For the detection of distant metastases elsewhere than in the lungs, FDG-PET was also more accurate than CT in our study. This is in accordance with data already available concerning the use of PET for the initial staging of esophageal cancer that can be explained by a larger field of view considered when scanning PET, generally from head to thigh. We found only one false-positive result due to a moderate uptake in the celiomesenteric area 6 months after initial surgery leading to a similar specificity with CT for distant metastases.

Based on our PET results only, patient management has been modified in five patients with recurrences been treated using additional chemotherapy. However, this group of patients is currently too small in order to determine the impact on survival as a result of the observed changes in patient management based on PET. On the other hand, it is interesting to note that Raoul et al. demonstrated that early detection of recurrence is of great interest because more aggressive strategy can be considered leading to better outcome.42 It is also by detecting recurrence earlier that patients will benefit from the inclusion in prospective trials using new therapeutic approaches as salvage surgery for single metastasis or new chemotherapy agents.1215 Consequently, a more accurate assessment of patient status will contribute to a better evaluation of such new therapeutic approaches. Based on our results, FDG-PET is more accurate than CT for this purpose as early as 6 months after surgery.

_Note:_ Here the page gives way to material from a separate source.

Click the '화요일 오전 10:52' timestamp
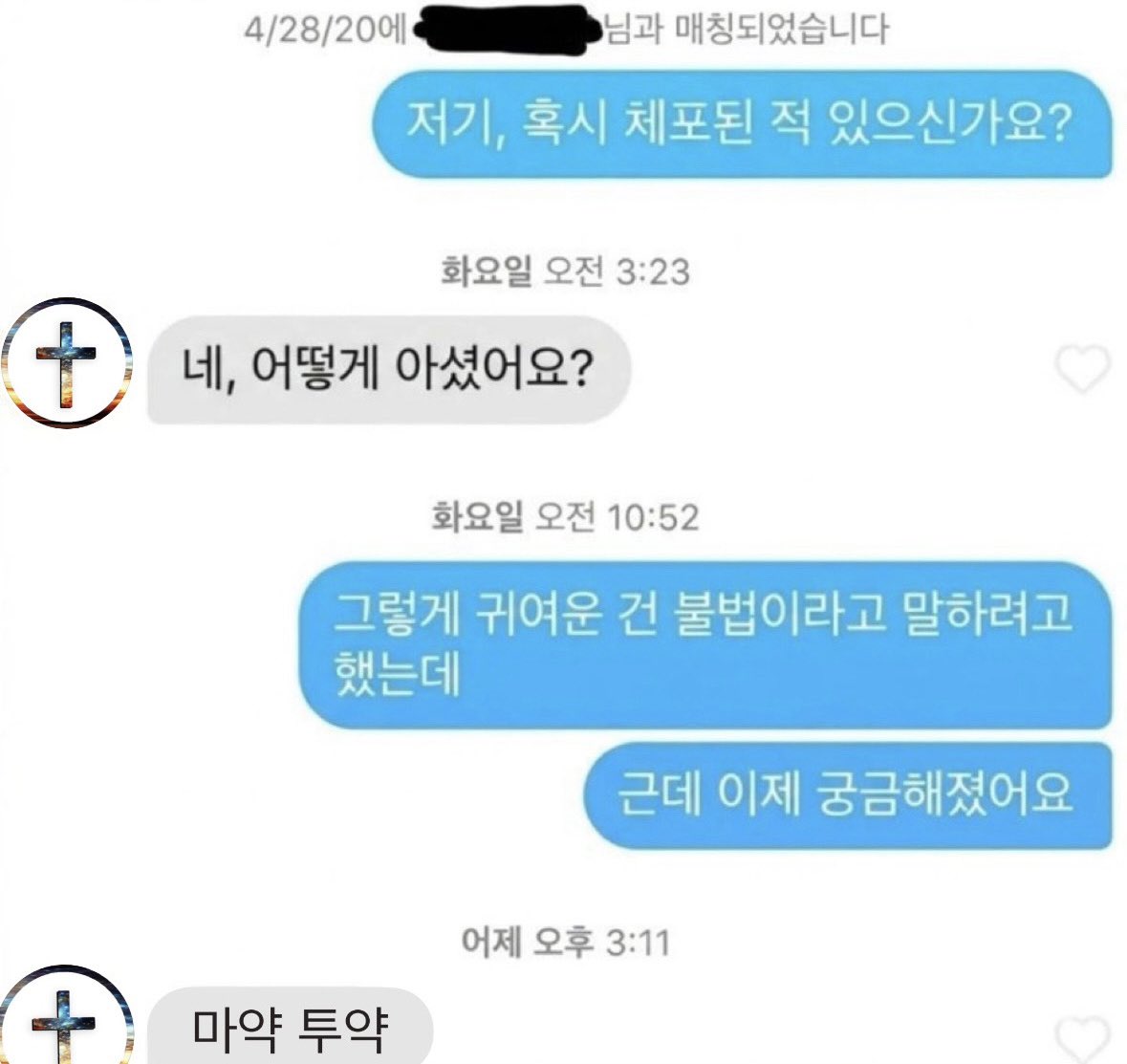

The major limitation of our study concerns the definition of the truth as commonly encountered in studies addressing the outcome of cancer patients. For obvious ethical and practical reasons, we could not biopsy all identified lesions. So, we designed our study as commonly done in such a case by establishing the truth based on different options: if a biopsy was feasible, then the truth was established by the pathologist; if the biopsy of a lesion was not feasible, the truth was established based on the follow-up. For example, a lesion was considered as a metastasis (true-positive) if it was found on repeated examinations and/or concordant on different modalities and if it was associated with an unfavorable outcome. Sensitivity, specificity, and accuracy values were calculated after the truth has been established as described. It is unsure whether we did depict all sites of recurrence by the different imaging modalities we have used. Most probably, it is not the case since it has been already demonstrated in a different and more favorable context of initial staging that none of the available imaging modalities has 100% sensitivity.43 Therefore, the true incidence of recurrence is unknown and we can only try to estimate it by combining all available diagnostic tools as we did in this study.

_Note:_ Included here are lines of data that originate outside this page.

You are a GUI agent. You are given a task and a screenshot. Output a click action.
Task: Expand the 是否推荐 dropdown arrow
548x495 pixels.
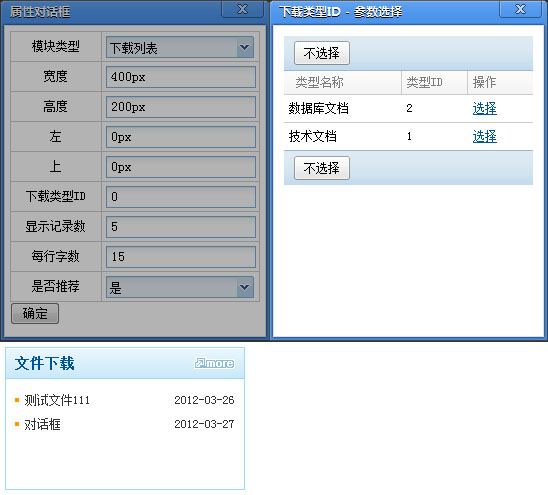245,287
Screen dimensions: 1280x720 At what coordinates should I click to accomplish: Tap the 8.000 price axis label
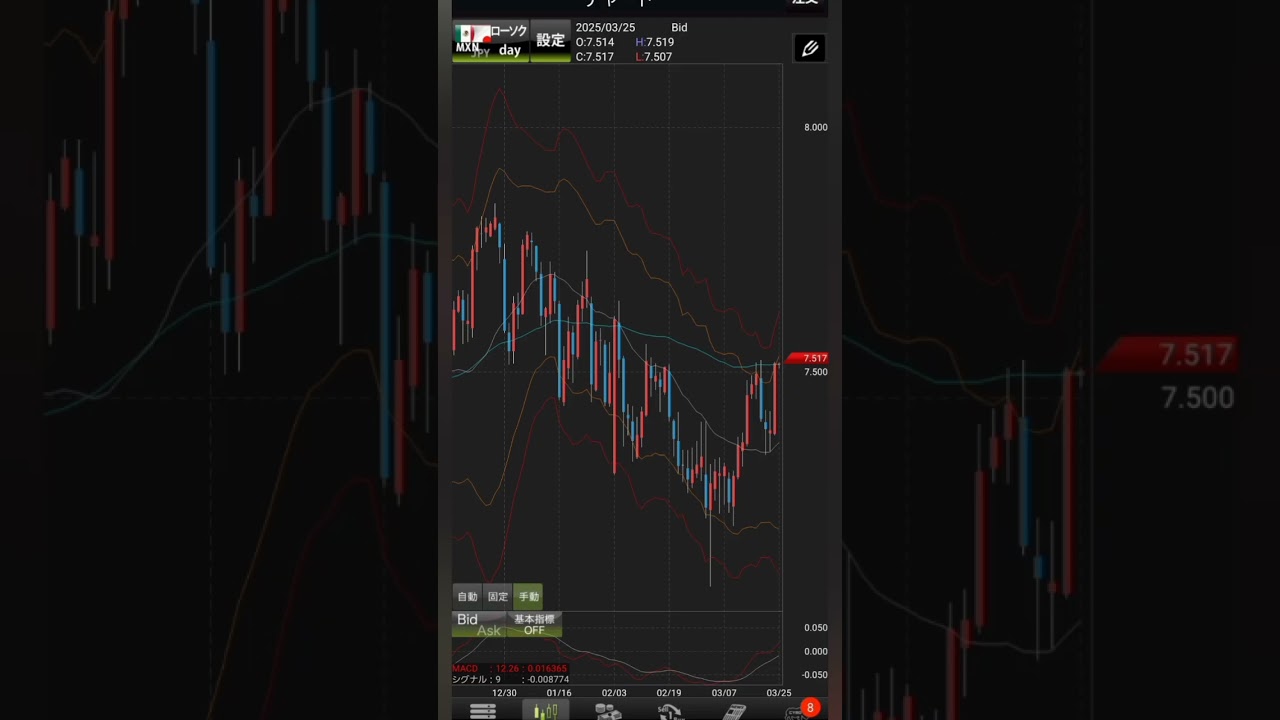(x=815, y=127)
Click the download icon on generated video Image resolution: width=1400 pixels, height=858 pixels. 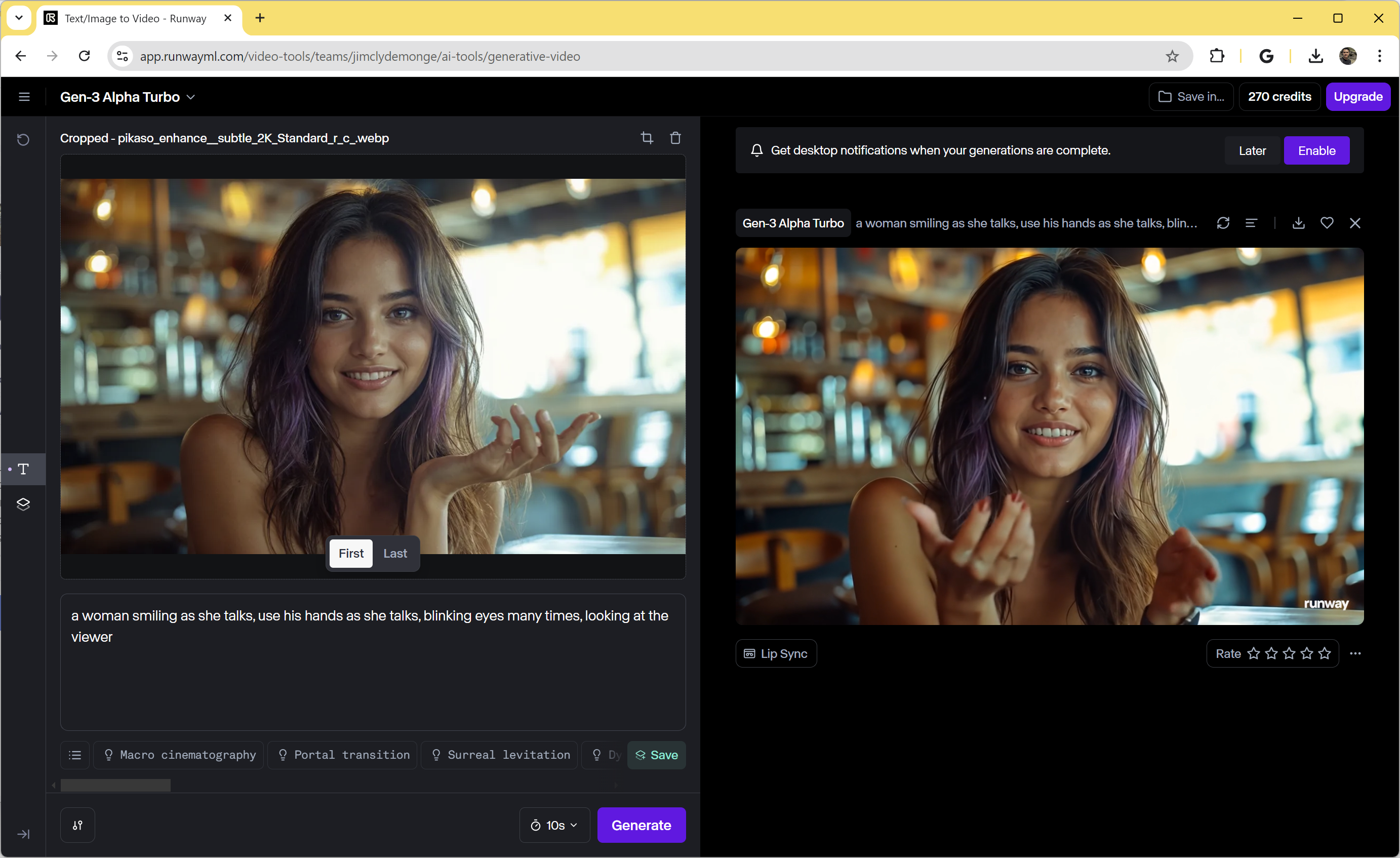click(x=1298, y=223)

This study has been performed using a dedicated PET scanner. Combined PET/CT devices are now widely available and increasingly used in clinical practice. Such facilities offer, in a single study, the best of each technology. Aside from the obvious gain of time, the gain of performance in the follow-up of asymptomatic patients after esophagectomy may be limited. Based on our results, the most likely benefit may concern a better definition of regional nodal involvement, since it is difficult to differentiate between one or many coalescent nodes based on PET images only. Combined PET/CT will, therefore, be useful in providing accurate anatomical information differentiating between nodal uptake and nodal station involvement with the potential impact of such distinction after initial surgery still to be determined.

Conclusion

Surgery remains a major option in the management of esophageal neoplasms. Early diagnosis of recurrence in asymptomatic patients could be a good way to improve the management of those patients. The present study is the first prospective study systematically using FDG-PET in the follow-up of surgically resected patients and it has shown that FDG-PET is accurate for the detection of early recurrence of esophageal cancer after initial surgery. Based on the presented results, FDG-PET could be included in the routine protocol for the evaluation of asymptomatic patients after surgery, as early as 6 months after the initial operative procedure. The use of FDG-PET in comparison with the use of endoscopy, CT scan, and/or echography remains to be demonstrated in terms of cost-effectiveness.